"""
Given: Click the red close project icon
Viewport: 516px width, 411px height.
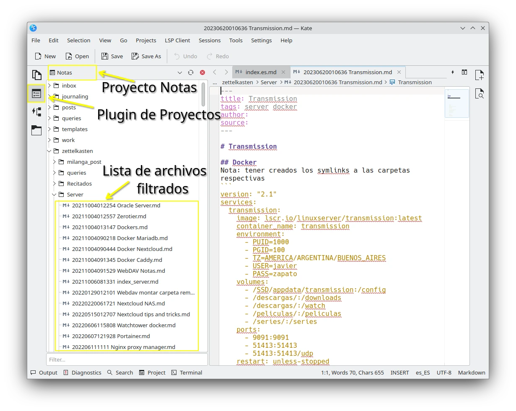Looking at the screenshot, I should tap(202, 72).
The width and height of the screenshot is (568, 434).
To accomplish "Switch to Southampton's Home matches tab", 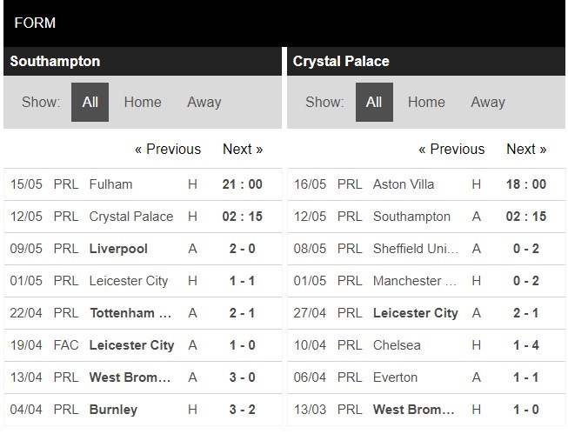I will [143, 102].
"""
Aim of the task -
Only an exact copy is needed: the lines from the opening of the listing through the line with "The width and", both included, minus the pictures.

Solution to this task -
Given: Click the red close project icon
Viewport: 516px width, 411px height.
Looking at the screenshot, I should tap(202, 72).
The width and height of the screenshot is (568, 434).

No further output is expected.